*Excerpted text*.
---*---
The communities living alongside the Virunga National Park, DR Congo, suffer from severe poverty and rely on the forest for resources, including water, firewood and bamboo. While the communities have little choice, trespassing to collect these resources causes habitat disturbance and destruction, contributing towards the extinction of the world’s remaining 720 critically endangered mountain gorillas. To address this issue, the Gorilla Organization began working with local partner PAIDEK (Programme d'Appui aux initiatives de Developpement Economique du Kivu) in 1999 to establish a microcredit project called “Tujitegemee”, from the Swahili for self-reliance.

The overall objective of the project is to reduce human pressure on the gorilla habitat by encouraging the development of small to medium-sized enterprises as income-generating initiatives. The specific objectives are:


  • To accord loans to clients for the establishment and development of businesses
  • To train credit agents in the granting of loans, monitoring of clients and collection of loan repayments
  • To invest in the credit fund until it becomes self-financing



Loans of $50 - $300 are typically accorded for agriculture, small businesses, marketing agricultural produce, and arts and crafts. A low rate of interest is charged, and once the credit fund is large enough, the returns on loans granted will become sufficient to finance the operating costs of the credit agents.

By the end of 2004, the project had become more-or-less self-financing. Unfortunately, there have been several periods of intense fighting in Congo, resulting in many clients’ businesses being looted and destroyed, and making it almost impossible for them to pay back their loans. An evaluation of the project carried out in 2007 provided a business plan and recommendations to take it into the future, and the credit agents underwent training the following year. This helped them to operate more efficiently, and loan reimbursements improved almost immediately. The Gorilla Organization was able to invest further into the credit fund, as well as providing vital equipment including a computer.

A total of 153 groups are currently benefiting from loans, and since the project started an overall total of 1,122 individuals in 310 groups have benefited. The circulating credit amounts to over $600,000 since project implementation, and during 2009 the Gorilla Organization will invest a further $10,000 into the credit fund, which continues to have a significant impact on the lives of the beneficiaries.
---*---
*Information supplied*.
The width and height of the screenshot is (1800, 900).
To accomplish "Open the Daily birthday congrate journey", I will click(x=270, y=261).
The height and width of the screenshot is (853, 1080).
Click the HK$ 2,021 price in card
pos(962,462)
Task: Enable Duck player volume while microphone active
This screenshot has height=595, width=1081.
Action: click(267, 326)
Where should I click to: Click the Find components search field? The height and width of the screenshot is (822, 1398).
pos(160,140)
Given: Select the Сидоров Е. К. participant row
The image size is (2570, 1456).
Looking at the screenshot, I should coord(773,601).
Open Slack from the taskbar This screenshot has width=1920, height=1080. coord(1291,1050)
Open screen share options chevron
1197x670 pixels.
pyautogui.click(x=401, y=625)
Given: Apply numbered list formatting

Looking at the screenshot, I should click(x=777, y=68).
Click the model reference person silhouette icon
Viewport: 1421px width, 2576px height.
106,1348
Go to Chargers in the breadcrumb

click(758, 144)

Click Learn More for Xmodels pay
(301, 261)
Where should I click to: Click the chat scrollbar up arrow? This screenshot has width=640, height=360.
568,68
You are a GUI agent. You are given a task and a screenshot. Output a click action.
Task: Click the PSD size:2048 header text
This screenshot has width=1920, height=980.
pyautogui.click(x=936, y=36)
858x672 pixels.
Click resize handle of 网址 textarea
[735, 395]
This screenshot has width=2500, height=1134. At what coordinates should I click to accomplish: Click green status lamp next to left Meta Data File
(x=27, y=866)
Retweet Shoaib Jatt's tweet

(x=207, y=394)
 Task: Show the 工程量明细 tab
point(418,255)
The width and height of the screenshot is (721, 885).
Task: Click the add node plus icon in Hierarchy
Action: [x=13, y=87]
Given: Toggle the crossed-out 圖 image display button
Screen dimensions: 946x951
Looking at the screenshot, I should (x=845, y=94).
---*---
*Exercise 1*. In what year did the Gorilla Organization begin working with PAIDEK, according to the microcredit excerpt?
*Exercise 2*. In the microcredit excerpt, rewrite everything from "By the end of" down to "including a computer.", changing "computer" to "printer".
*Exercise 3*. Which activities does the microcredit excerpt say loans are typically accorded for? List every one.
The lines are separate material with no connection to the microcredit excerpt.

*Full solution 1*. 1999

*Full solution 2*.
By the end of 2004, the project had become more-or-less self-financing. Unfortunately, there have been several periods of intense fighting in Congo, resulting in many clients’ businesses being looted and destroyed, and making it almost impossible for them to pay back their loans. An evaluation of the project carried out in 2007 provided a business plan and recommendations to take it into the future, and the credit agents underwent training the following year. This helped them to operate more efficiently, and loan reimbursements improved almost immediately. The Gorilla Organization was able to invest further into the credit fund, as well as providing vital equipment including a printer.

*Full solution 3*.
- Agriculture
- Small businesses
- Marketing agricultural produce
- Arts and crafts